START Dataset records

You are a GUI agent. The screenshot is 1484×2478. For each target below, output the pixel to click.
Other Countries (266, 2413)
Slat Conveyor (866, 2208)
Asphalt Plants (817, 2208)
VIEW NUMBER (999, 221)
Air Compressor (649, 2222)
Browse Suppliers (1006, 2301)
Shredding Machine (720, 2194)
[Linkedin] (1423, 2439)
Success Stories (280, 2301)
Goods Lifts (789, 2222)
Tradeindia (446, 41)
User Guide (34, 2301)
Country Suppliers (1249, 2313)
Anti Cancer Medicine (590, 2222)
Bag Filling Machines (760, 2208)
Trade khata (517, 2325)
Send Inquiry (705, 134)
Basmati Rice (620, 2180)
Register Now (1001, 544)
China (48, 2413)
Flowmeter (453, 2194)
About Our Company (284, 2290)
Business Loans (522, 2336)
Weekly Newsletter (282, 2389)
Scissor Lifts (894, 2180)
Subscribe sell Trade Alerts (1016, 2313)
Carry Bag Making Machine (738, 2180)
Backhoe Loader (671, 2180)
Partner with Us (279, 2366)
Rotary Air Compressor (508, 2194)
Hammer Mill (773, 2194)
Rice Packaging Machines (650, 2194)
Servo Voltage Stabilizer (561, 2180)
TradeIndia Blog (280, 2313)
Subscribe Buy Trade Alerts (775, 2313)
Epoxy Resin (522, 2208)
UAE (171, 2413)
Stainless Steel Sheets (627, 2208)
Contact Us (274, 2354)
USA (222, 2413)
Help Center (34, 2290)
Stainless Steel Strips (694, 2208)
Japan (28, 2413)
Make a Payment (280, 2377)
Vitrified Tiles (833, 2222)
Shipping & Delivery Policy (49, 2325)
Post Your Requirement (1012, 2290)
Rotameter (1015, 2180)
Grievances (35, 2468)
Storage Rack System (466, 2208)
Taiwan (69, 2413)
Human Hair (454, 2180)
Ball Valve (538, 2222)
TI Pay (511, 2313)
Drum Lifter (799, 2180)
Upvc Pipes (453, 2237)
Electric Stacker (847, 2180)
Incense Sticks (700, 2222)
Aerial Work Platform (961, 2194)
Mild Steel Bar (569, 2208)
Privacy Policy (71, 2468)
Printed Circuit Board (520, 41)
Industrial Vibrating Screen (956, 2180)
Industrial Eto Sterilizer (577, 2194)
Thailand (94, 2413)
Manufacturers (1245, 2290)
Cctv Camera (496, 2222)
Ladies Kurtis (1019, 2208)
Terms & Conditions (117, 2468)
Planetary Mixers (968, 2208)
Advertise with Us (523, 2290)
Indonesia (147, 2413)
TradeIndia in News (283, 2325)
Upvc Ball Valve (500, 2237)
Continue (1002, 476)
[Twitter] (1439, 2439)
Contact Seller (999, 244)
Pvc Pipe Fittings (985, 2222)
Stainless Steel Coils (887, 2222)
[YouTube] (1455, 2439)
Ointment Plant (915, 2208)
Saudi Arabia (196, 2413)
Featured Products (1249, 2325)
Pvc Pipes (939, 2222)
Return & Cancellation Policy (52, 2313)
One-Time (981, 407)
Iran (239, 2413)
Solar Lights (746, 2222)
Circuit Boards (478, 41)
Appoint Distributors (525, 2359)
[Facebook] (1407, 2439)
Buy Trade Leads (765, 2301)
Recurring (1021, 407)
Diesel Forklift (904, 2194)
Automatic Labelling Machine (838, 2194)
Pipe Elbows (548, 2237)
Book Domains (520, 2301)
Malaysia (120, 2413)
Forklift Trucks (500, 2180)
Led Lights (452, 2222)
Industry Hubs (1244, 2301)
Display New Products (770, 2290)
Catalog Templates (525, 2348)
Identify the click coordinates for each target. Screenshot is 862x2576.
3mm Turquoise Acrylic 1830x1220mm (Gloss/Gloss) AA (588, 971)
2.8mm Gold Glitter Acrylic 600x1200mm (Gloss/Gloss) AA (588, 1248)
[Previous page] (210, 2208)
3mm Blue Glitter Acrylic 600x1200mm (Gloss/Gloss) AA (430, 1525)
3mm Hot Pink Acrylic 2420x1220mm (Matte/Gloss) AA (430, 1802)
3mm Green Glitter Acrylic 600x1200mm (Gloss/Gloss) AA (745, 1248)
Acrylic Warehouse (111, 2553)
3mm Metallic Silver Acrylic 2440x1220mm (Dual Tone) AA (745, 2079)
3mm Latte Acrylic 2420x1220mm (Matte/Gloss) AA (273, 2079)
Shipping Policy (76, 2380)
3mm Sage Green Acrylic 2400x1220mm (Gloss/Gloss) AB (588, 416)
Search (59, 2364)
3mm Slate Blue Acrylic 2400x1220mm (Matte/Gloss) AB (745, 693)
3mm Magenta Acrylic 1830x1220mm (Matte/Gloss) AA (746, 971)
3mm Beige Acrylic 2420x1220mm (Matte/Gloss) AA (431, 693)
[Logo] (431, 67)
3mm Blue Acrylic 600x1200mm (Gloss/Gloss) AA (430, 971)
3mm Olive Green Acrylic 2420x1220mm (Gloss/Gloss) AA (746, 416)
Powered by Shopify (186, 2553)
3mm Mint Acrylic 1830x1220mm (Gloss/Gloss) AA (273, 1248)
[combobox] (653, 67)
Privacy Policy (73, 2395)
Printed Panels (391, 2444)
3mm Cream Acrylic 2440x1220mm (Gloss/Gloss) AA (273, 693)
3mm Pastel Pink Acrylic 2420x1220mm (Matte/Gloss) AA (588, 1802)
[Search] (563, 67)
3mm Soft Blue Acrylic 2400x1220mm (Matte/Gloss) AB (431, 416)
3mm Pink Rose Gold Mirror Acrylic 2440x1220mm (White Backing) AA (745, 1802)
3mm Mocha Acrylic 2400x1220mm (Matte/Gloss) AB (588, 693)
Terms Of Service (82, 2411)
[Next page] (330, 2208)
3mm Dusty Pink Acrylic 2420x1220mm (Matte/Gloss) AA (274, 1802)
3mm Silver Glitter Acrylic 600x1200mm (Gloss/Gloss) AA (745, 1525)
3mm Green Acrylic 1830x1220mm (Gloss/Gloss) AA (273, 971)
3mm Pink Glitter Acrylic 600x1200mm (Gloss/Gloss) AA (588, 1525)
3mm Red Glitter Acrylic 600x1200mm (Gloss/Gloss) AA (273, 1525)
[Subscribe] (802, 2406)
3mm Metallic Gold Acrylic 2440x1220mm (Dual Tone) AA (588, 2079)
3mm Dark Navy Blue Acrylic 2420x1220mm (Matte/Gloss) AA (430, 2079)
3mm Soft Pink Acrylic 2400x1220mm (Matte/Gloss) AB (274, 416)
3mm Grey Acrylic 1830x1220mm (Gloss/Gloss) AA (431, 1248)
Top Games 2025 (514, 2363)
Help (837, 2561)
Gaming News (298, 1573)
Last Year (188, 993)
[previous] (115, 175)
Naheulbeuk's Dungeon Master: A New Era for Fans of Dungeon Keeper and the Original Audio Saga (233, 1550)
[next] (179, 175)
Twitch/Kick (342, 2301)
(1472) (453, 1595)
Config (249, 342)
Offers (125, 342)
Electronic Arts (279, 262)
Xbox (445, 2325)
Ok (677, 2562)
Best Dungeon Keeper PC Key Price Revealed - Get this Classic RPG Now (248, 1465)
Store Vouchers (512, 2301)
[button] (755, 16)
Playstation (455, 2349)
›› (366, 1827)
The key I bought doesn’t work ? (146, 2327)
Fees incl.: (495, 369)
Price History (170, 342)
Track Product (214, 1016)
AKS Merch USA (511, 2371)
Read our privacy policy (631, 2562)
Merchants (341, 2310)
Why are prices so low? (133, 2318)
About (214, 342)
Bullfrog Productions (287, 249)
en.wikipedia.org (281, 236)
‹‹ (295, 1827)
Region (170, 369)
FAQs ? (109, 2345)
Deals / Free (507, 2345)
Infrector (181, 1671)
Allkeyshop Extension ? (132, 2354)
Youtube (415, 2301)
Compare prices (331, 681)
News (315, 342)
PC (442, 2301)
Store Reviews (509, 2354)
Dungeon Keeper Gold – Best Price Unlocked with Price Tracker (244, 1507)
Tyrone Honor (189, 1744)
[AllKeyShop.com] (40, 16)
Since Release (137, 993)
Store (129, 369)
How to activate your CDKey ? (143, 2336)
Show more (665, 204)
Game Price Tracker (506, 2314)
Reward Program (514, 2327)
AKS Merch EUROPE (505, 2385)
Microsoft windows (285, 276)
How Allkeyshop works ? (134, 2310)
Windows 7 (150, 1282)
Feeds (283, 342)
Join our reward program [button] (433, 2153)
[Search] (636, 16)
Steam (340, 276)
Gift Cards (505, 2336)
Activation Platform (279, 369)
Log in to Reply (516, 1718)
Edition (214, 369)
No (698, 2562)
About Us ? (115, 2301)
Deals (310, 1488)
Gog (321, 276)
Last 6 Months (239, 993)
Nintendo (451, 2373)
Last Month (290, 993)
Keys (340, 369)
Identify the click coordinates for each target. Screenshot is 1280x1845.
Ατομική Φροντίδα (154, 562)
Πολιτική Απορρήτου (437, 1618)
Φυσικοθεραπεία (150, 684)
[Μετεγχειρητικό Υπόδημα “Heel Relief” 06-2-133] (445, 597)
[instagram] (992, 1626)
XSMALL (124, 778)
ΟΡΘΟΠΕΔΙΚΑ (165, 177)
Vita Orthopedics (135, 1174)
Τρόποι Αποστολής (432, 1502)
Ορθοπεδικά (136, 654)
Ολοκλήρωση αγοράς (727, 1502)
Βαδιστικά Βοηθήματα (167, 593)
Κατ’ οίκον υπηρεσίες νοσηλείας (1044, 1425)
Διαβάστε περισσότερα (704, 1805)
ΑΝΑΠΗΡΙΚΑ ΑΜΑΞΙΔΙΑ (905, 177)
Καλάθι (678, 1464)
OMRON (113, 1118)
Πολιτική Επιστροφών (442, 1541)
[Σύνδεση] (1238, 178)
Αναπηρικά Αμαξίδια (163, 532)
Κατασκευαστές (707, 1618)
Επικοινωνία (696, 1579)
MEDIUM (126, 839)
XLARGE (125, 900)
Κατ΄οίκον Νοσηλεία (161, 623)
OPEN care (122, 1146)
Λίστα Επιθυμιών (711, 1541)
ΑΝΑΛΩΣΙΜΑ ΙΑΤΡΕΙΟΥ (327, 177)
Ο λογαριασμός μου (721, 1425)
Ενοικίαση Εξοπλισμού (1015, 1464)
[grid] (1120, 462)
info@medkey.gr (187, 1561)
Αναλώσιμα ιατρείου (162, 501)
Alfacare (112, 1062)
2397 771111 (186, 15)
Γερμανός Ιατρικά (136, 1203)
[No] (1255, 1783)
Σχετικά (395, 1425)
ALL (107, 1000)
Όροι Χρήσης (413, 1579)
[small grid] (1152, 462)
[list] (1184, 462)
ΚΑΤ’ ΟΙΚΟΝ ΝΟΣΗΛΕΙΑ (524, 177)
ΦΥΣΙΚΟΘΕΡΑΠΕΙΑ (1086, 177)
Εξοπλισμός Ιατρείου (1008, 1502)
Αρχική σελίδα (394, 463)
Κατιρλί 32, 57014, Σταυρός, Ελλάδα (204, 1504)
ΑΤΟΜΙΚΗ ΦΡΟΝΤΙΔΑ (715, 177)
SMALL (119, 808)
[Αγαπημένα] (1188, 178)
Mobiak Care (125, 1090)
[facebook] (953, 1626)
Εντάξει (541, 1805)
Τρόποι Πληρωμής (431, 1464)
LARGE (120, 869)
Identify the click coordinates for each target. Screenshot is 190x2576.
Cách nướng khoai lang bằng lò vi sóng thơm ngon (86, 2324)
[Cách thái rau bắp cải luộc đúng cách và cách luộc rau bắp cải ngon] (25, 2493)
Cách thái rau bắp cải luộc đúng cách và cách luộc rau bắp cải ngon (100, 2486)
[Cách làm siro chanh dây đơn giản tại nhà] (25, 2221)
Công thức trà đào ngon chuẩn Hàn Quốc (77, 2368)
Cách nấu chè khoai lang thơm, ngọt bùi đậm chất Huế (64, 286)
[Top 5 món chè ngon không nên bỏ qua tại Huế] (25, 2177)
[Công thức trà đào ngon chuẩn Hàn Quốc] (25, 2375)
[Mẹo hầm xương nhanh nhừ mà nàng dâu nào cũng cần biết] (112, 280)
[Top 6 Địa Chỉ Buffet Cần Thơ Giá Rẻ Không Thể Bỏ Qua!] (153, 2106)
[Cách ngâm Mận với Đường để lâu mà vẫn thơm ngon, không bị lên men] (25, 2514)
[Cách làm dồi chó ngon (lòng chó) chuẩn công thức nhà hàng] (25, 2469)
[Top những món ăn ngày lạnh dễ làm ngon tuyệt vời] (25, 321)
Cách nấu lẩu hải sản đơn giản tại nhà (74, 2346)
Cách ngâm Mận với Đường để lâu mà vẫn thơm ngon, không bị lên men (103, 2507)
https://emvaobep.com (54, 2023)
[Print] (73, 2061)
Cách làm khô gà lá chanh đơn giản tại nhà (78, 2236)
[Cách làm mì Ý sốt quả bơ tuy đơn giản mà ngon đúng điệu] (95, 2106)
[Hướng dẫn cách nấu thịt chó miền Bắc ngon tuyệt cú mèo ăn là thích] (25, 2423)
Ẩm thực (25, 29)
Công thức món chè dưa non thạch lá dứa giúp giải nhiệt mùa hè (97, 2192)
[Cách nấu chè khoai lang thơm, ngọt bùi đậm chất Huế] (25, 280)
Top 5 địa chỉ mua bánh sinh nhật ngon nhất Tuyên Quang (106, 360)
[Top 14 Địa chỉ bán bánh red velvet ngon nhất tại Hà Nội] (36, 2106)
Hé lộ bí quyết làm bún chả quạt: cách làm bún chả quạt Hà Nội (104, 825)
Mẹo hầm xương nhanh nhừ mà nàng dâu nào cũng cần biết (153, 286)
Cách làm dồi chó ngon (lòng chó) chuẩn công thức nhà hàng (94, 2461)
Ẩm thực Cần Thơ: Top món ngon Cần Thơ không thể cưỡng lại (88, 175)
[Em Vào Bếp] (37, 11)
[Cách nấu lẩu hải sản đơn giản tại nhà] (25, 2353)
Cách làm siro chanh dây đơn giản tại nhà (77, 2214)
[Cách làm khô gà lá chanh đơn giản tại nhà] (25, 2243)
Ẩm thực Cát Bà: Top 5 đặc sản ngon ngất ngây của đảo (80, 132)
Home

END Dataset records

The response must contain each line above that holds the string "Identify".

Identify the click coordinates for each target. Screenshot is 862x2576.
Identify the click coordinates for each target. Screenshot is 1280x1845.
Identify the click coordinates for each target. Screenshot is 190x2576.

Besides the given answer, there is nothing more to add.